January came, no funds, and there was a delay in 'drawing down.' We were told not to worry max 3 weeks and that it would be sorted. February came nothing again, but worryingly all the weekly checks in's Chess attended stopped.
At this point my anxiety was off the scale, I was worried more about my reputation for going our speaking to all these people based on this money coming, all the potential future suppliers, staff and my close network along with the fact I was up to around £14,000 in personal spend.
Chess said to me one day 'I don't think this is happening, maybe let's call it a day' She could see how stressed I was getting, how this was consuming my life and probably thought it would be better for my sanity to quit.
What makes this even worse is that there were 21 other female founders on this same path. It makes me sick that a fund that was started to support underrepresented founders was acting like this. They, along with us, deserved better..
I thought long and hard about it, should I quit with my tail between my legs or go to plan B?
Whilst we were negotiating with them I was out raising alongside through friends and family. I didn't want to win without taking those people with me, and their investments allowed me to have an escape route, to those early investors, I can't thank you enough. In the end, they dramatically increased their equity share so swings and roundabouts I guess.
Now came the hard bit, going back to all the suppliers and letting them know the funds didn't come and unfortunately, we had wasted their time. As someone that spent 12 years in sales, I've been there, verbal agreements everything going well for the horse to fall at the last hurdle. It stings and you never know if the reason why is legit. In my case it 100% was.
Mitch and I sat down and said 'We can do this' but it's going to be tough, we need to remodel everything, we need to cut all costs and bootstrap it.

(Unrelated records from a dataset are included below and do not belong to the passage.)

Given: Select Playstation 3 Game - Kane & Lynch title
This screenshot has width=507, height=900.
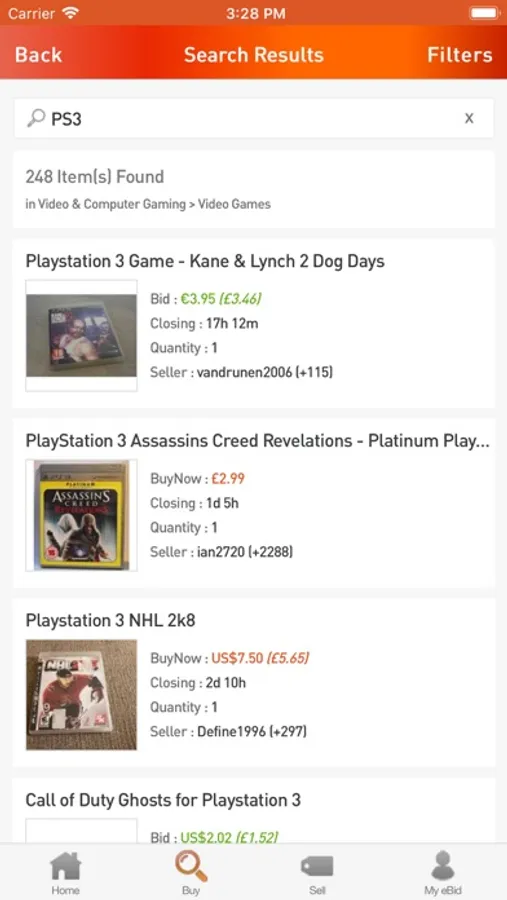Looking at the screenshot, I should point(205,261).
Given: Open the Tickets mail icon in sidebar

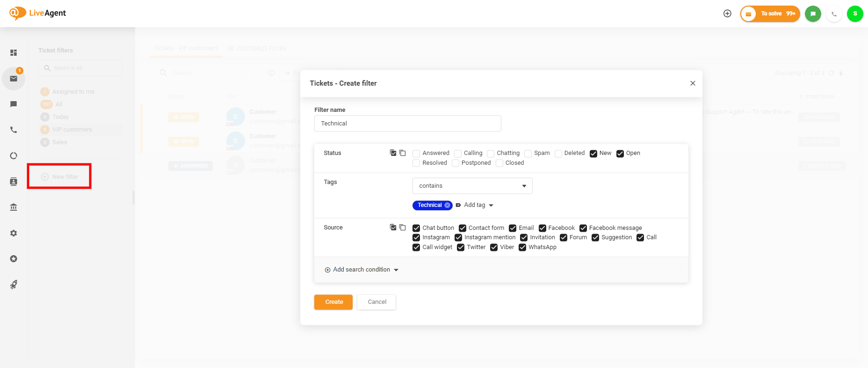Looking at the screenshot, I should (x=14, y=79).
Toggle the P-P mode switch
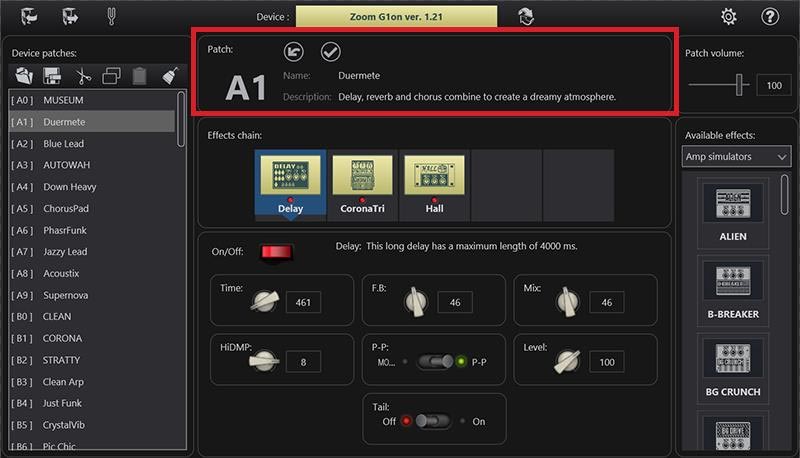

I took an 80% pay cut in fact what I get paid now is less than my grad role and back then a pint wasn't £7.20 either! We brought on staff on part-time contracts and we all worked from home with our laptops.
But you know what, looking at where we are today maybe it was needed. Maybe when things don't work out it's for the best, 'everything happens for a reason' right?

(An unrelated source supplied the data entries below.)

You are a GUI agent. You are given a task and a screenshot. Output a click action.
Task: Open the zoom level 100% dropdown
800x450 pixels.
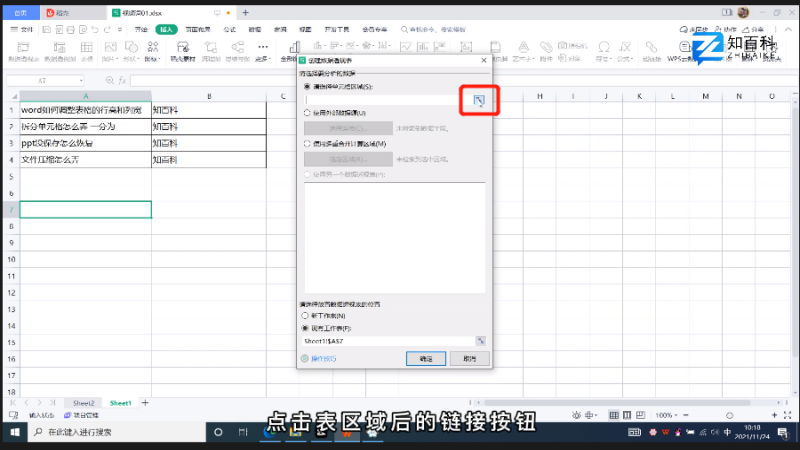[664, 414]
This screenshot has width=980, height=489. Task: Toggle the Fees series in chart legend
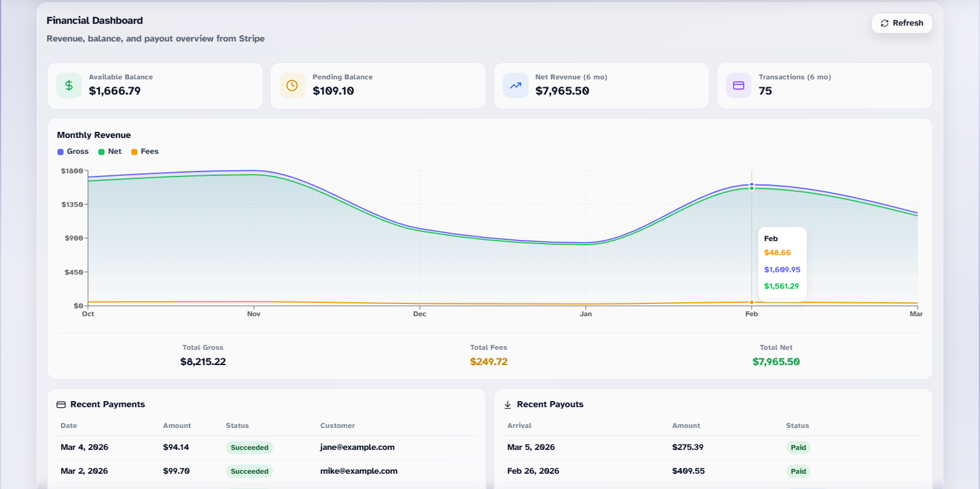pyautogui.click(x=145, y=151)
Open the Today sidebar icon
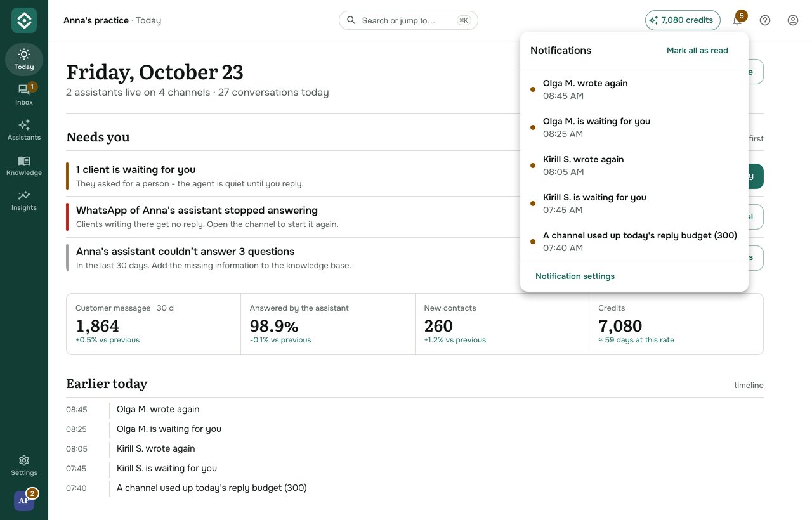The width and height of the screenshot is (812, 520). tap(24, 55)
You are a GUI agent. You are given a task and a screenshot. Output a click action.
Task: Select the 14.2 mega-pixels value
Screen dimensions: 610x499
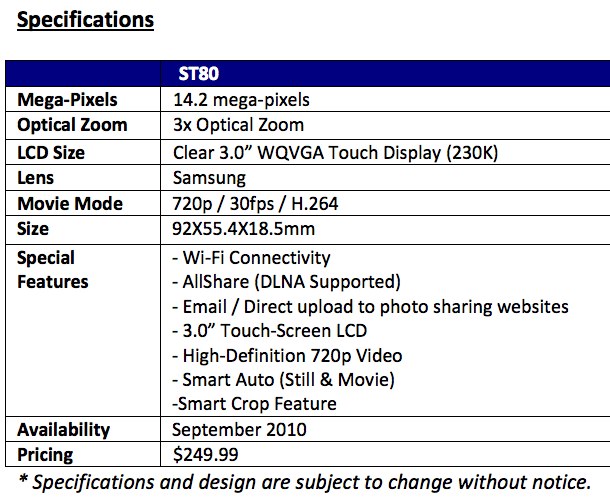pyautogui.click(x=240, y=100)
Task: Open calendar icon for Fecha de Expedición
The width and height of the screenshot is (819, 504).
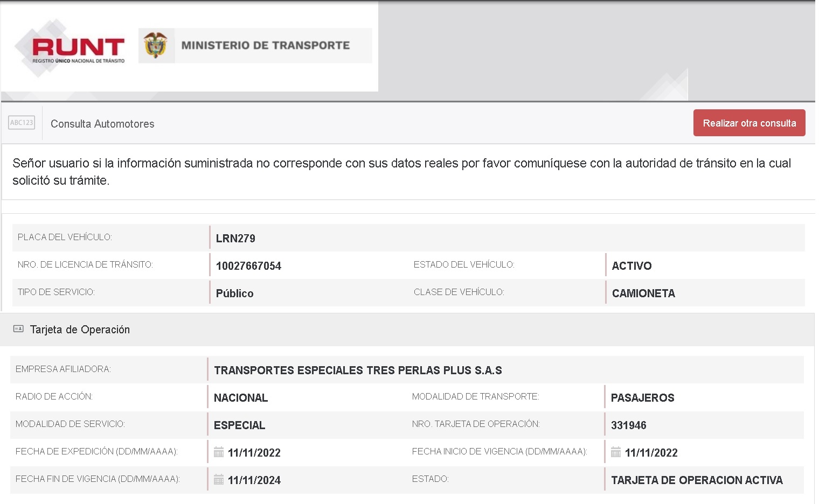Action: coord(219,452)
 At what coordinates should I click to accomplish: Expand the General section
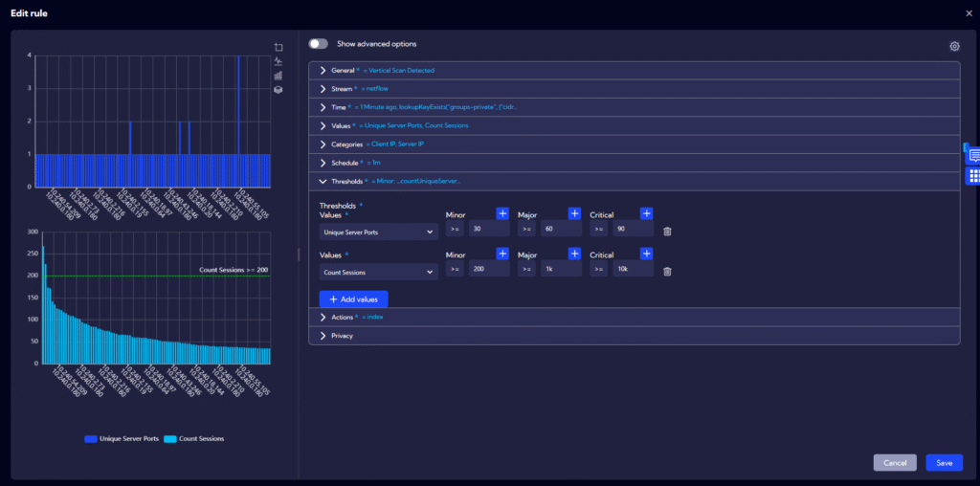point(323,71)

We have an excellent team, they are top-notch people both personally and professionally.
At Mattr we recruit based on both these metrics, I've worked with those that look good on paper, but in sales, there is this stupid saying 'that if you are top biller no one cares what you do' Well let me tell you that plain wrong, I've worked with these people that think they are above you due to hitting targets and it's a sure-fire way to have a toxic culture, something we won't stand for.
Our MVP is fantastic and all of it is developed in-house, we are on the app store now completing our final tests before our big launch in the next few days.

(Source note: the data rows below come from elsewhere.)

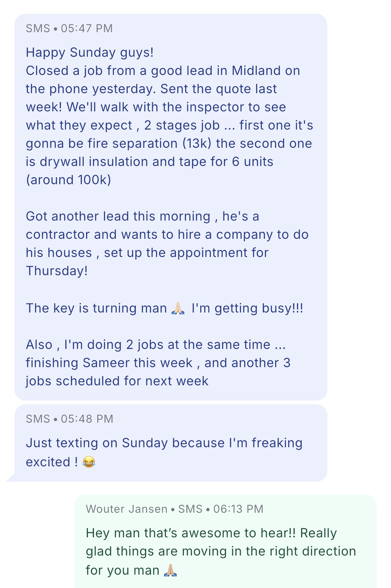
Task: Click "glad things are moving" in the green reply
Action: (156, 551)
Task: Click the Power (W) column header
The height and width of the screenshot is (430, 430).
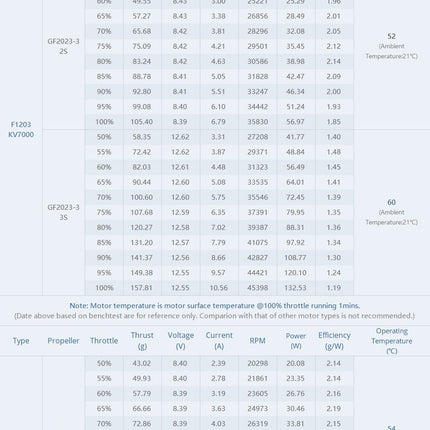Action: pyautogui.click(x=296, y=341)
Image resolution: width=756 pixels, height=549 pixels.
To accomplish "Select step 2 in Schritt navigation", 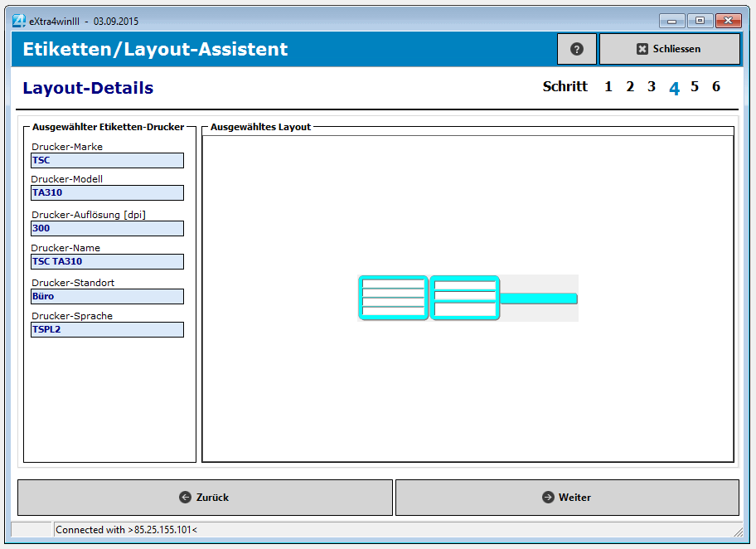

But most importantly our team have developed a culture, of grafting, understanding and most importantly caring. We have done this the hard way all of us and ahead of our launch, we should be proud of that.
We are in the middle of a raise now and I think this journey shows investors what we can do with little funds, imagine this team with financial backing all at 100% capacity...
To this day we never really found out what happened with Phantom VC, we’ve had some communication from their leadership team about their funds not being received and court cases etc but our contact seems to have disappeared, with their fund no longer showing on Linkedin.
Maybe the lesson for them would be the importance of communication and how signing contracts with no money in the bank might not be such a wise move. You live and you learn…
Yes, it's been tough, but looking back on it maybe it was for the best.